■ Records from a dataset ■
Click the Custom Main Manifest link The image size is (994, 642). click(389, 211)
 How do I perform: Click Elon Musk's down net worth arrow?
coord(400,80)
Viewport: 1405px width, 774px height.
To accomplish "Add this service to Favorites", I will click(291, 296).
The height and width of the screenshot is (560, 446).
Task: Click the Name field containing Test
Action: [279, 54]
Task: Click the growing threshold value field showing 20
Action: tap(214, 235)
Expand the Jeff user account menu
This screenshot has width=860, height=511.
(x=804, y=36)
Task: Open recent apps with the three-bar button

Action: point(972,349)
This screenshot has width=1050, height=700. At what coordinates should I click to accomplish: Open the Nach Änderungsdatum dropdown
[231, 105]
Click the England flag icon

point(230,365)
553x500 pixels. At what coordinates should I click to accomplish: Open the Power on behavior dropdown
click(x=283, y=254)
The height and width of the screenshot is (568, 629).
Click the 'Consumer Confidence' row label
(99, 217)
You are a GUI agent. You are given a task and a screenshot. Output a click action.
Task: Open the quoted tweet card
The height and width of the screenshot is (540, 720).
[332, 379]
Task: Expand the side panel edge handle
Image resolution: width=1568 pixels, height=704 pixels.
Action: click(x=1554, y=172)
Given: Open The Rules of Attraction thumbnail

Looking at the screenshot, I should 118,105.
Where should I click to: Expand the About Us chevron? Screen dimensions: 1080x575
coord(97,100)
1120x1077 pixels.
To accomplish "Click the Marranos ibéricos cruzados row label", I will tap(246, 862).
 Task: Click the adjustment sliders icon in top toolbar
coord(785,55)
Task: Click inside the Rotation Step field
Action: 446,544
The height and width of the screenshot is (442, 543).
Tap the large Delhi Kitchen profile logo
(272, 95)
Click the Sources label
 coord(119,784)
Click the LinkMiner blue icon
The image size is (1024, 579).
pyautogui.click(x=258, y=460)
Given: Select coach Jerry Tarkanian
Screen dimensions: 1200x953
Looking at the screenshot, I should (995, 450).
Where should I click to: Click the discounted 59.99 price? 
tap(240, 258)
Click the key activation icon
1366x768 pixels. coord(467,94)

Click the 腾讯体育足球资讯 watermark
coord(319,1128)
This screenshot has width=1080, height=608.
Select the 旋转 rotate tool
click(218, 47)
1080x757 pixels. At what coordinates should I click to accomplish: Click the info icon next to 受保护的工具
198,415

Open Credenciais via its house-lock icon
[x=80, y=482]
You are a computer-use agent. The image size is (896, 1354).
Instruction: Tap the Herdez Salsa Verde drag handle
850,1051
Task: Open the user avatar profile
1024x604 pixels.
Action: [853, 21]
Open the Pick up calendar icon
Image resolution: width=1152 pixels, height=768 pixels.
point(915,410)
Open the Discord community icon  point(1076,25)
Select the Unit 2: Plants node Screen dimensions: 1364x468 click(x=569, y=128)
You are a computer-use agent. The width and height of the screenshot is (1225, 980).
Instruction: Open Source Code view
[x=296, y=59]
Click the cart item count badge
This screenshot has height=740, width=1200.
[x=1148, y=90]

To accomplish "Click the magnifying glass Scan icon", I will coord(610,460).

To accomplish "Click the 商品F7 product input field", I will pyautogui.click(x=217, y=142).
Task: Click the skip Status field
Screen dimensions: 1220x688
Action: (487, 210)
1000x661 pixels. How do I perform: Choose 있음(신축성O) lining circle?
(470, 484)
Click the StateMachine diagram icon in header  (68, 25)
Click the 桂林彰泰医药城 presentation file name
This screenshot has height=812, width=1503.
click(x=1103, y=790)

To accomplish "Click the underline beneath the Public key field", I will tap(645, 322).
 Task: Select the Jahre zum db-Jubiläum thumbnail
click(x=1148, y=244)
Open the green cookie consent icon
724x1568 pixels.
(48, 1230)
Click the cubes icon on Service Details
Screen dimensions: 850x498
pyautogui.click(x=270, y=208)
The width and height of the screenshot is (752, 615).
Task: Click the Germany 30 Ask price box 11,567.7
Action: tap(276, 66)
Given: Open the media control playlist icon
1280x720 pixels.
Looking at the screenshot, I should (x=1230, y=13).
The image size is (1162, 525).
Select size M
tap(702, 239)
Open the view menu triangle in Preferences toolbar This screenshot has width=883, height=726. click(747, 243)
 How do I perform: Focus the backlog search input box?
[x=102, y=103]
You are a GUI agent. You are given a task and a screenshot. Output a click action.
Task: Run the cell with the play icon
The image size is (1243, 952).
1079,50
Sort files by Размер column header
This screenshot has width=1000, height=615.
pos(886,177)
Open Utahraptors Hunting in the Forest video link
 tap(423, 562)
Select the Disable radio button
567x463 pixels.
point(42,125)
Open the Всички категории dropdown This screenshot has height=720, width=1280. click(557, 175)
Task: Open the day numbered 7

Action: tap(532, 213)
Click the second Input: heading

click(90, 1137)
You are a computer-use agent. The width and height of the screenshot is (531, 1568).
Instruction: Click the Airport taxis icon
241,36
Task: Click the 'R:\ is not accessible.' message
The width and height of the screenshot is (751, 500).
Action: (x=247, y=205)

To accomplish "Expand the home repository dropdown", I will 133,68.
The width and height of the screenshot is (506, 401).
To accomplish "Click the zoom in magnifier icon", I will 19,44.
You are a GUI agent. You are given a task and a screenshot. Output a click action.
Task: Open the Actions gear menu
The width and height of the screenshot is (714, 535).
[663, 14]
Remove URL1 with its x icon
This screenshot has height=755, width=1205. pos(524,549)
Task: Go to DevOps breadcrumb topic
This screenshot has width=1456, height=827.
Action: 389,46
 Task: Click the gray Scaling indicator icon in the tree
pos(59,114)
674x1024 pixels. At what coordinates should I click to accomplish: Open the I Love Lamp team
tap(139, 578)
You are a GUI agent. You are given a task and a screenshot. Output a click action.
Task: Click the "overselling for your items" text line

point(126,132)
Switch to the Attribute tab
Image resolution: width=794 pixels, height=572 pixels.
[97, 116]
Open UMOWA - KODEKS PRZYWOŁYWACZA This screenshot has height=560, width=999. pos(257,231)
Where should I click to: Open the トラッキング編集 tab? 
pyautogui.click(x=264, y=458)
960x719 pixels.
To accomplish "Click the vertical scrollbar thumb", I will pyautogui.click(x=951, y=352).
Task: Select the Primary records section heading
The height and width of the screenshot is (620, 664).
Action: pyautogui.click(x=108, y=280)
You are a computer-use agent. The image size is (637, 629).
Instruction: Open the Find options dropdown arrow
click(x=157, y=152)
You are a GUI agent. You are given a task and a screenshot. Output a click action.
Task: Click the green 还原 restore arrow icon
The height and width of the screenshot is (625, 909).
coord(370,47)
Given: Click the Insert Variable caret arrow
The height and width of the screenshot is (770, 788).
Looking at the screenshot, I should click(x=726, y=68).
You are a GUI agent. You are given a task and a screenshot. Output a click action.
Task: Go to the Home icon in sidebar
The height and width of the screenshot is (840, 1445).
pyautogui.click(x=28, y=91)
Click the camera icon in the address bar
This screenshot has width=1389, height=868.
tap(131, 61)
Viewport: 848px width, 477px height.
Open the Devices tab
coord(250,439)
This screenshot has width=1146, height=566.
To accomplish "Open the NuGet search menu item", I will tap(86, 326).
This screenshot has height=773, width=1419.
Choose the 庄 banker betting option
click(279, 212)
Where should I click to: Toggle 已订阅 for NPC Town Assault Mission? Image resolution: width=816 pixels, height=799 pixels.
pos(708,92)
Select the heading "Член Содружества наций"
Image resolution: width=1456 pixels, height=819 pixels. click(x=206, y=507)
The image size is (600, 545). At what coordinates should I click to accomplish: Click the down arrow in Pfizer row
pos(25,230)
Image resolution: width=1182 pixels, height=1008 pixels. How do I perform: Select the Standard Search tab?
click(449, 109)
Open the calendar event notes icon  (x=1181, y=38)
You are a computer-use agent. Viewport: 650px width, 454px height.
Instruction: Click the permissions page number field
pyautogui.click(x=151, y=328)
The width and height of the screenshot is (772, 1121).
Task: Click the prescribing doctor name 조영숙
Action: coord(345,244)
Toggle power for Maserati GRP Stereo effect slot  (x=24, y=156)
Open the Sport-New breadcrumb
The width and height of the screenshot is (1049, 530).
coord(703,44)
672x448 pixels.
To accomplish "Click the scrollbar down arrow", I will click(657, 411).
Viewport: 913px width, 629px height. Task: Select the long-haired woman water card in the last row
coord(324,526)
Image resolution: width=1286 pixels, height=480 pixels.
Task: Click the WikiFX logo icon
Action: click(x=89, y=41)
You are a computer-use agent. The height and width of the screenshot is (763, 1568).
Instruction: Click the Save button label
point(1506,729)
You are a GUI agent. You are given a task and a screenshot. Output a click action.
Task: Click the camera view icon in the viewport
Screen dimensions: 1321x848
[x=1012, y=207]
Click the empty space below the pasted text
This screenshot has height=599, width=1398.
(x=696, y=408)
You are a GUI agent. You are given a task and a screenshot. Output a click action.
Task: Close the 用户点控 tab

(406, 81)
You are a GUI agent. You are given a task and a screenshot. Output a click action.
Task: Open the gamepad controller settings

■ TASK TO COMPLETE ■
When you reach the line with "Open the view" in the records above, start writing out lines exactly, and stop once the line with "Open UMOWA - KODEKS" has been written; include nothing else.

■ FINAL ANSWER ■
Open the view menu triangle in Preferences toolbar This screenshot has width=883, height=726. click(747, 243)
 How do I perform: Focus the backlog search input box?
[x=102, y=103]
You are a GUI agent. You are given a task and a screenshot. Output a click action.
Task: Run the cell with the play icon
The image size is (1243, 952).
1079,50
Sort files by Размер column header
This screenshot has width=1000, height=615.
pos(886,177)
Open Utahraptors Hunting in the Forest video link
 tap(423, 562)
Select the Disable radio button
567x463 pixels.
point(42,125)
Open the Всички категории dropdown This screenshot has height=720, width=1280. click(557, 175)
Task: Open the day numbered 7

Action: tap(532, 213)
Click the second Input: heading

click(90, 1137)
You are a computer-use agent. The width and height of the screenshot is (531, 1568).
Instruction: Click the Airport taxis icon
241,36
Task: Click the 'R:\ is not accessible.' message
The width and height of the screenshot is (751, 500).
Action: (x=247, y=205)

To accomplish "Expand the home repository dropdown", I will 133,68.
The width and height of the screenshot is (506, 401).
To accomplish "Click the zoom in magnifier icon", I will 19,44.
You are a GUI agent. You are given a task and a screenshot. Output a click action.
Task: Open the Actions gear menu
The width and height of the screenshot is (714, 535).
[663, 14]
Remove URL1 with its x icon
This screenshot has height=755, width=1205. pos(524,549)
Task: Go to DevOps breadcrumb topic
This screenshot has width=1456, height=827.
Action: 389,46
 Task: Click the gray Scaling indicator icon in the tree
pos(59,114)
674x1024 pixels. At what coordinates should I click to accomplish: Open the I Love Lamp team
tap(139, 578)
You are a GUI agent. You are given a task and a screenshot. Output a click action.
Task: Click the "overselling for your items" text line

point(126,132)
Switch to the Attribute tab
Image resolution: width=794 pixels, height=572 pixels.
[97, 116]
Open UMOWA - KODEKS PRZYWOŁYWACZA This screenshot has height=560, width=999. pos(257,231)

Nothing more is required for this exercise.